Today, film has become another extension of that storytelling tradition.
Across Australia, more organisations are looking to create films and campaigns that involve Aboriginal communities, history, language and cultural knowledge. That shift is important and long overdue. But with that comes an equally important question:
Who is telling the story?
At Blacklock Media, we believe Aboriginal stories should be led by Aboriginal people wherever possible. Not because others are incapable of making films, but because lived experience matters. Cultural understanding matters. Community relationships matter.
There are things that cannot simply be researched online or learned from a brief.
A culturally grounded filmmaker understands the silences between words. They understand when not to film. They understand that sometimes the most important part of a conversation happens before the camera is even turned on.
In many Aboriginal communities, trust is everything. Relationships often matter more than equipment, budgets or production scale. Communities can immediately tell the difference between someone arriving simply to “capture content” and someone who genuinely understands the weight and responsibility of carrying story.
That understanding changes the final film.
It affects how interviews are conducted. How Country is filmed. How Elders are approached. How music is used. How archival material is treated. Even the pacing and rhythm of a scene can feel different when shaped by people connected to the story being told.
This is especially important when projects involve sensitive histories, cultural practices, language, community trauma or stories connected to Country.
For many years, Aboriginal people were filmed and spoken about rather than spoken with. Stories were often filtered through non-Indigenous perspectives. While some of those projects were made with good intentions, many lacked authenticity, nuance and cultural accountability.
That is changing.
Today, Aboriginal filmmakers, producers, cinematographers and creatives are helping reshape how Aboriginal stories are told on screen. Not only for Aboriginal audiences, but for all Australians and international audiences as well.
Importantly, this does not mean Aboriginal productions cannot involve non-Indigenous crew or collaborators. Film is collaborative by nature. Some of the strongest projects are built on respectful partnerships between Aboriginal and non-Aboriginal creatives.
The difference is who is guiding the cultural perspective and creative direction.
At Blacklock Media, we approach storytelling with the understanding that Culture is not simply an aesthetic. It is not a drone shot over Country with music underneath it. Real cultural storytelling comes from listening, collaboration and accountability to community.

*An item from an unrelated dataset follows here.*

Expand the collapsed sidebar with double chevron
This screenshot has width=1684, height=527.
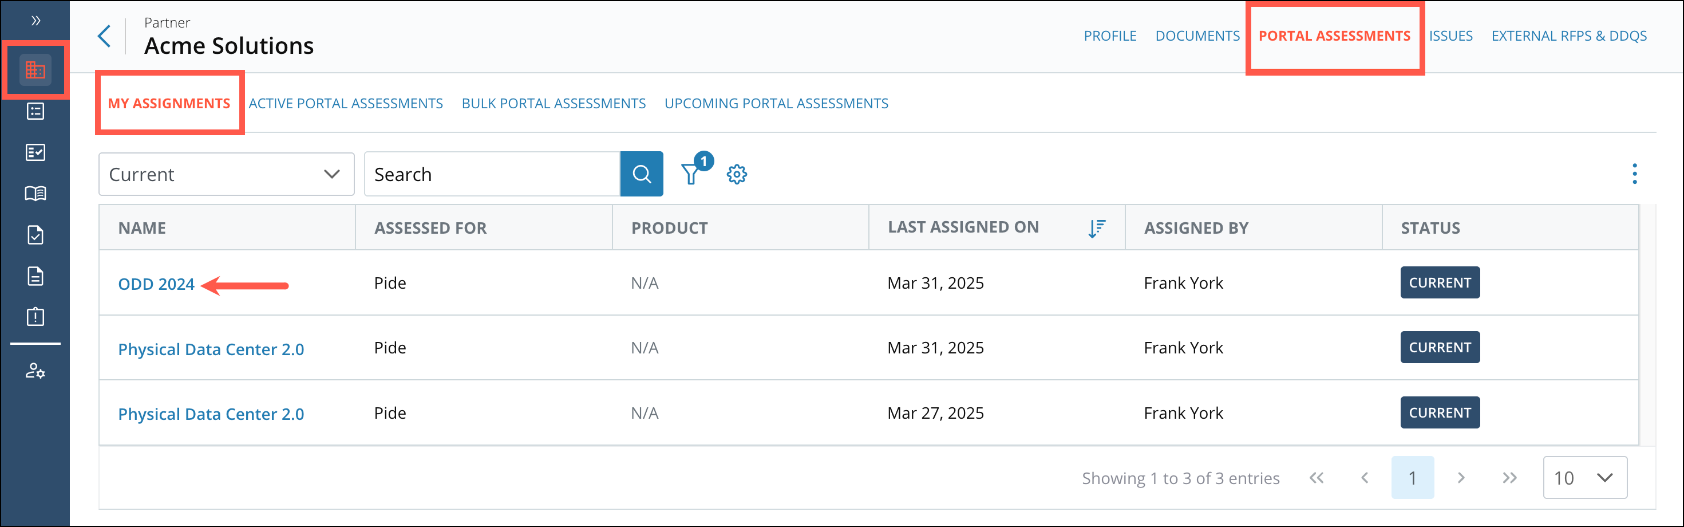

Sometimes that means slowing productions down. Sometimes it means changing an approach entirely after speaking with Elders or community members. Sometimes it means recognising that a story is not ours to tell at all.
That process is not a weakness in production. It is part of respectful filmmaking.

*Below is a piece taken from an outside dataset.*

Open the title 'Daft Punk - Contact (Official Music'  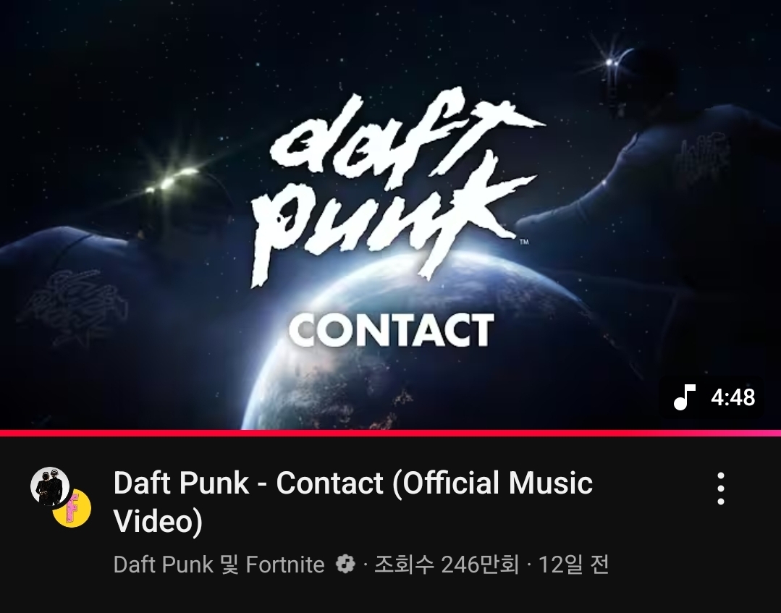352,483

Aboriginal storytelling is also incredibly diverse. There is no single Aboriginal voice or experience. Stories from Dharug Country differ from stories in the Torres Strait, Arnhem Land, the Kimberley or western New South Wales. Each community has its own history, humour, language, visual identity and connection to place.
Authentic storytelling recognises those differences rather than flattening them into one generic idea of “Indigenous content”.
For organisations looking to create Aboriginal-focused films, documentaries or campaigns, involving Aboriginal creatives from the beginning of the process leads to stronger outcomes creatively, culturally and emotionally.
Audiences can feel authenticity.
The most powerful films are rarely the loudest. They are the ones that feel honest. Grounded. Human.
That is what culturally led storytelling can bring.
At its core, this conversation is not about exclusion. It is about respect, truth and ensuring Aboriginal people have ownership over how their stories, histories and communities are represented on screen.
Because storytelling has always been part of Culture.
Film is simply the newest way we carry it forward.